§ Stored items
--- START ---

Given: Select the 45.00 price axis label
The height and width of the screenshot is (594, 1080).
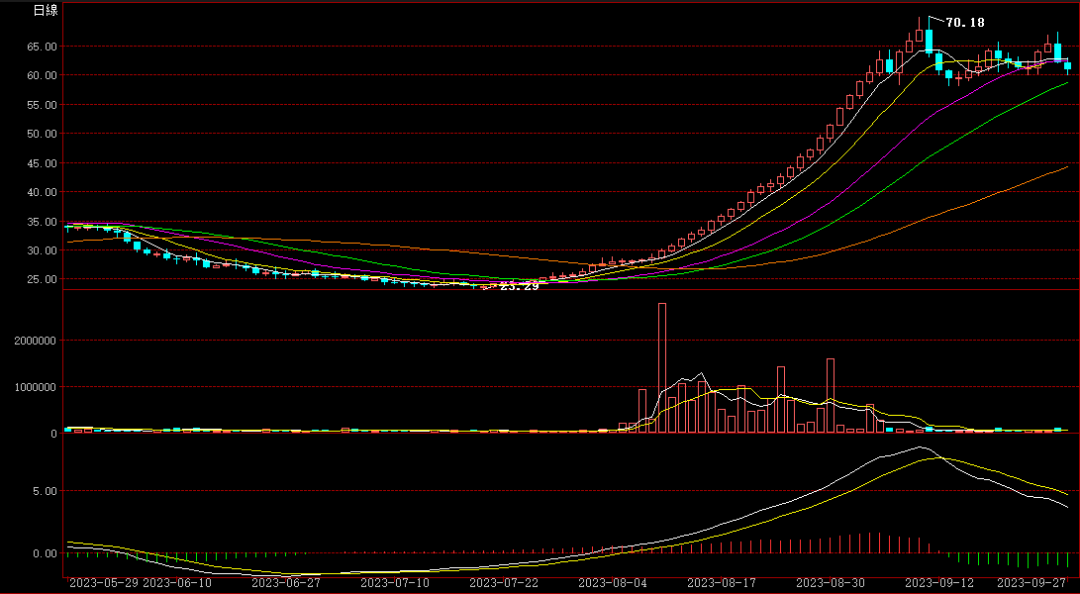Looking at the screenshot, I should tap(42, 163).
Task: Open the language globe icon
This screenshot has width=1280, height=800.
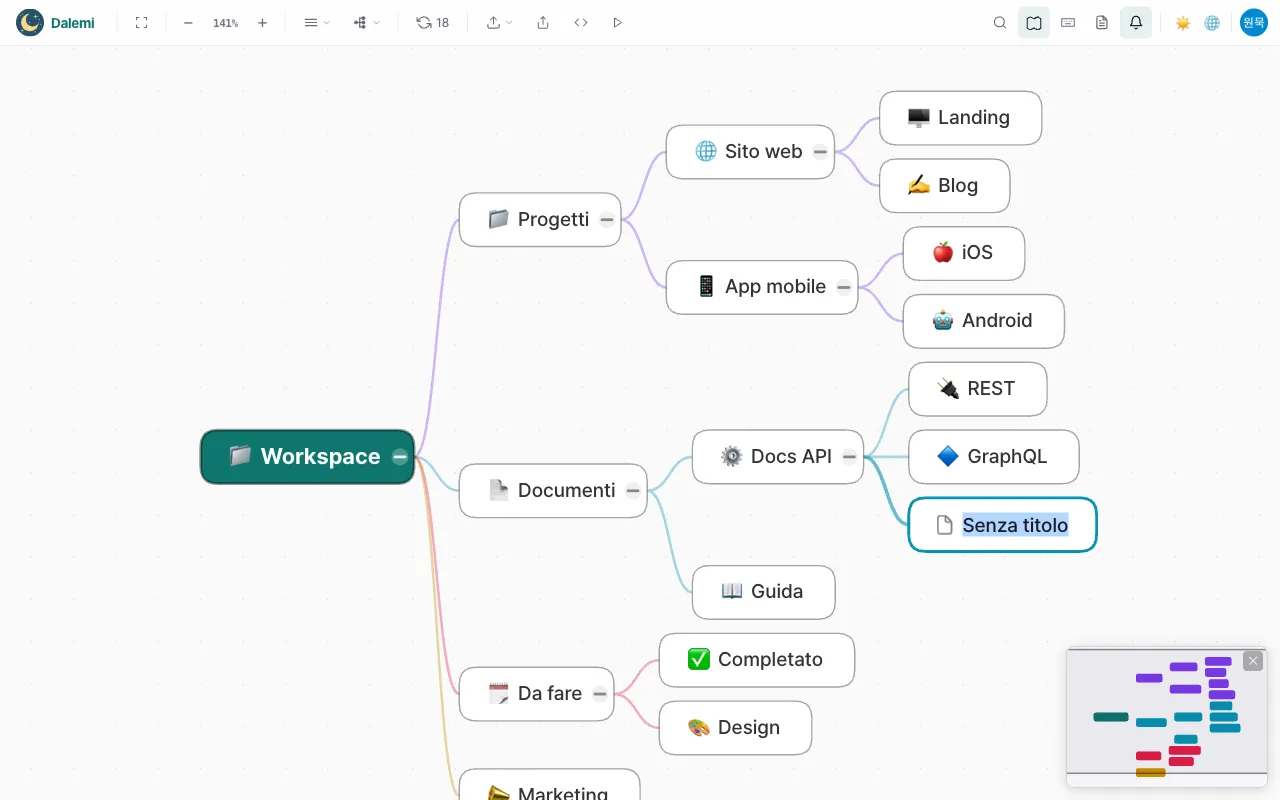Action: pyautogui.click(x=1212, y=22)
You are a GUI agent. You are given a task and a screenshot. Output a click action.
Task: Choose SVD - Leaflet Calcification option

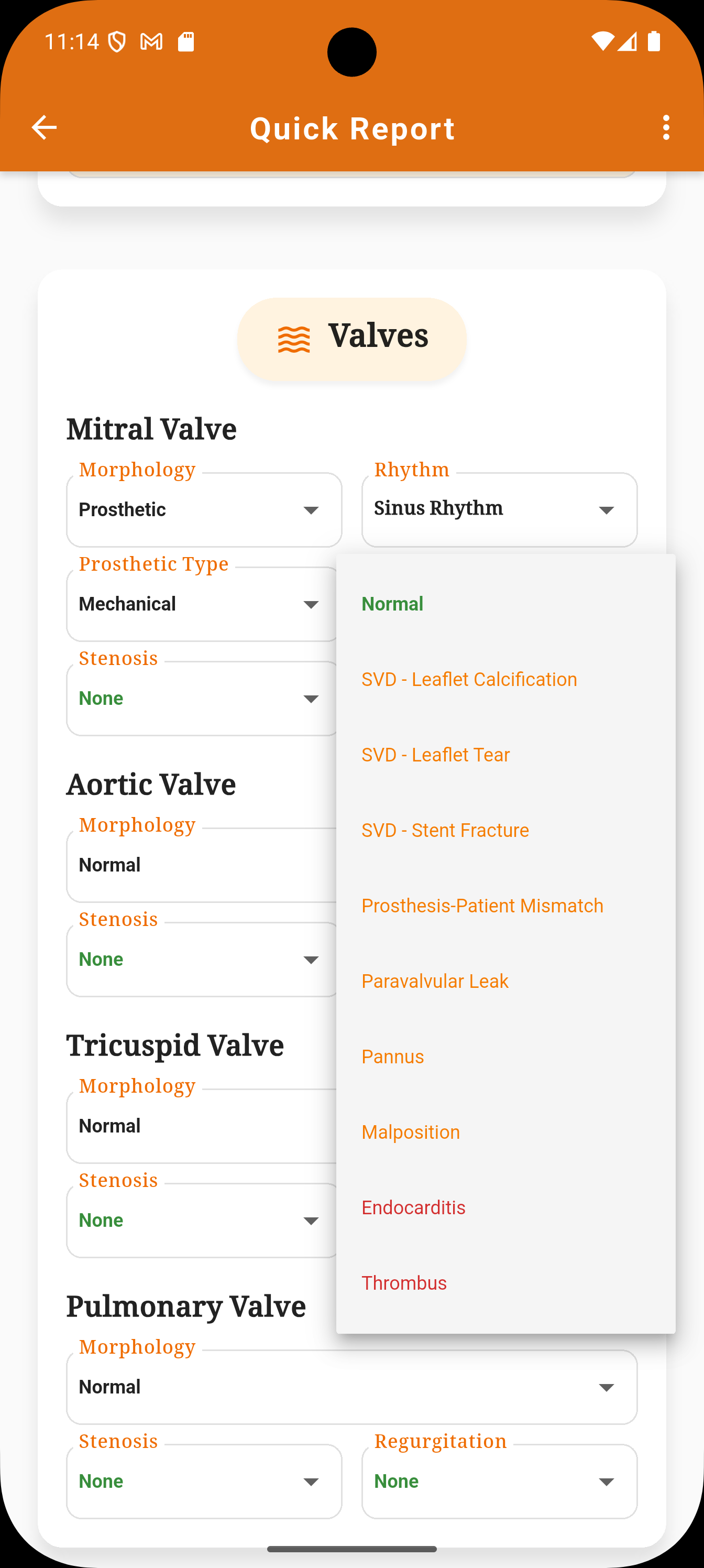pyautogui.click(x=505, y=679)
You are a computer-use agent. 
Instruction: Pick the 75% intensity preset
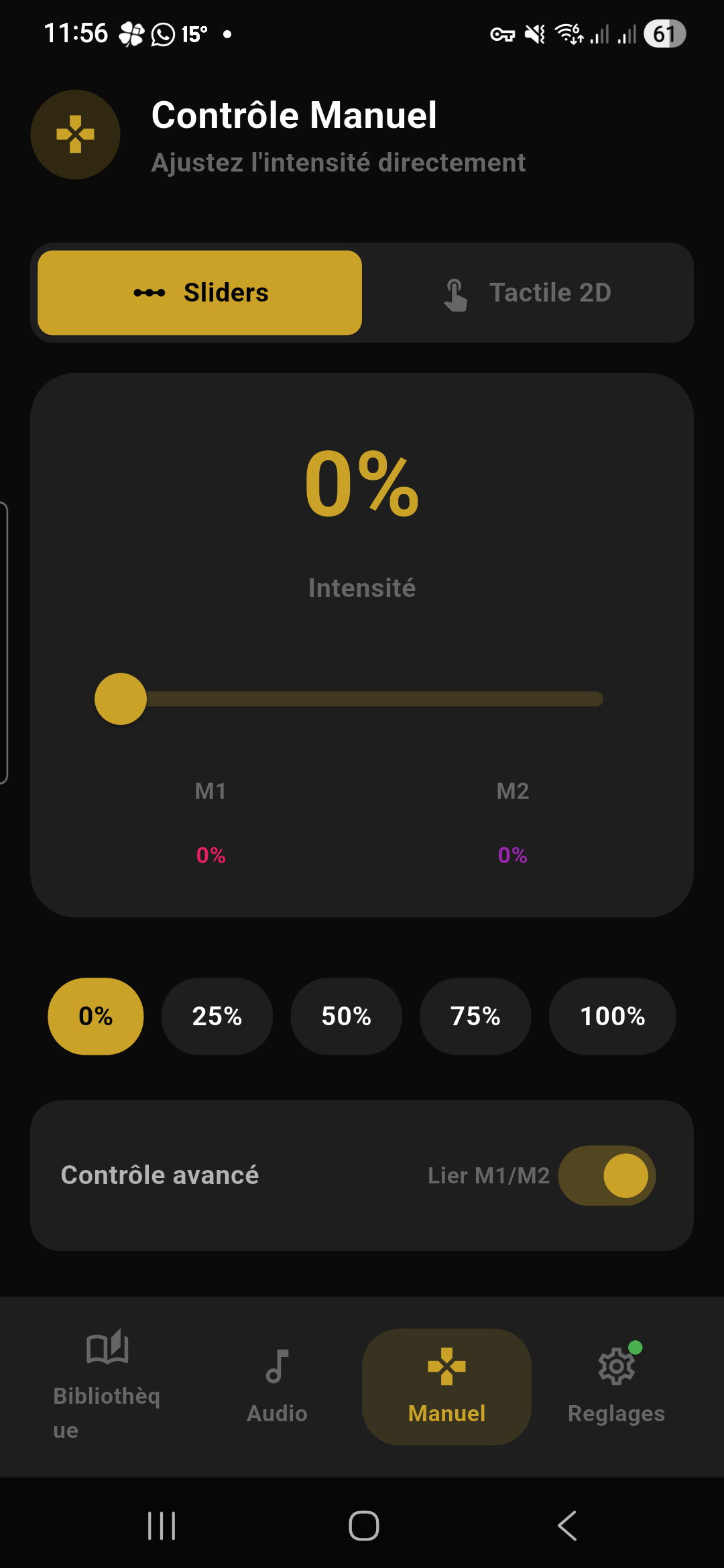pyautogui.click(x=475, y=1017)
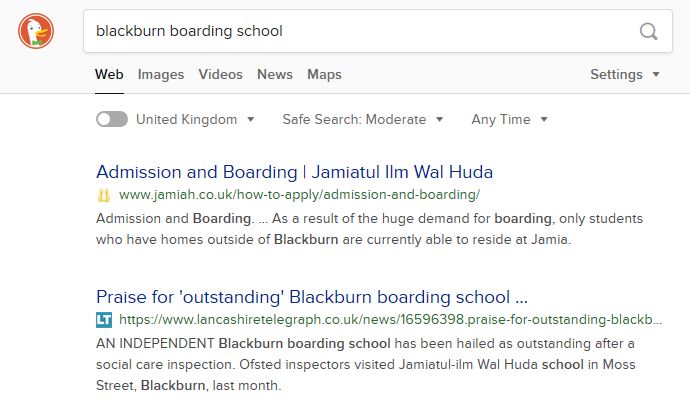Click the Lancashire Telegraph LT favicon

pos(104,320)
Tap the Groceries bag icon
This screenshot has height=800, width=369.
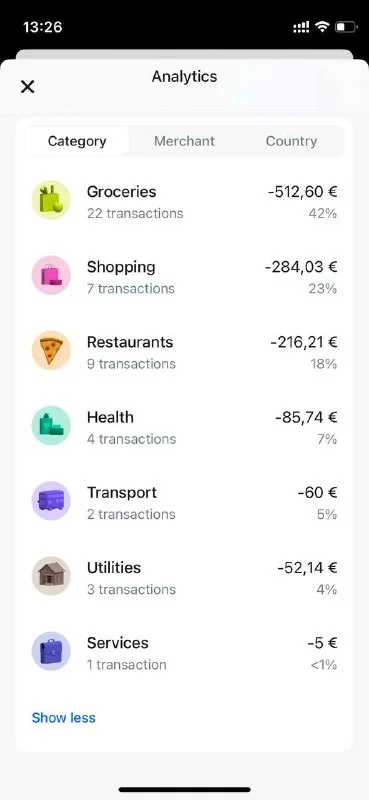tap(51, 200)
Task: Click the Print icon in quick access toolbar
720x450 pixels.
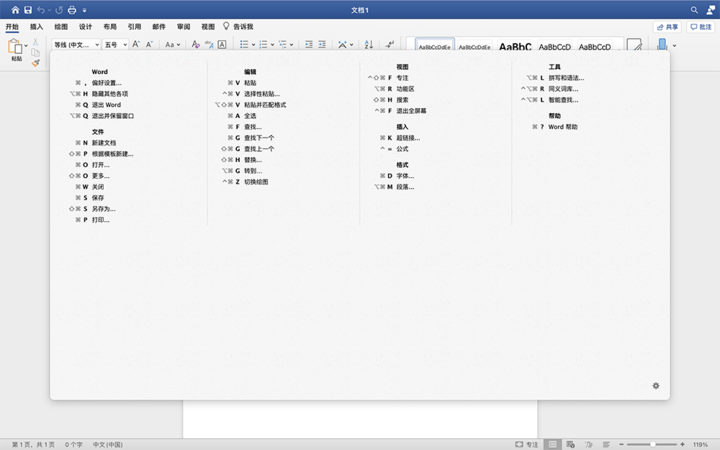Action: pos(71,9)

--- END ---

§ The problem
Please set the data above down exactly, with the pictures removed.

§ Task output
Given: Select the 45.00 price axis label
The height and width of the screenshot is (594, 1080).
Looking at the screenshot, I should tap(42, 163).
Task: Open the language globe icon
This screenshot has width=1280, height=800.
Action: pyautogui.click(x=1212, y=22)
You are a GUI agent. You are given a task and a screenshot. Output a click action.
Task: Choose SVD - Leaflet Calcification option

pyautogui.click(x=505, y=679)
You are a computer-use agent. 
Instruction: Pick the 75% intensity preset
pyautogui.click(x=475, y=1017)
Click the Lancashire Telegraph LT favicon

pos(104,320)
Tap the Groceries bag icon
This screenshot has height=800, width=369.
tap(51, 200)
Task: Click the Print icon in quick access toolbar
720x450 pixels.
Action: pos(71,9)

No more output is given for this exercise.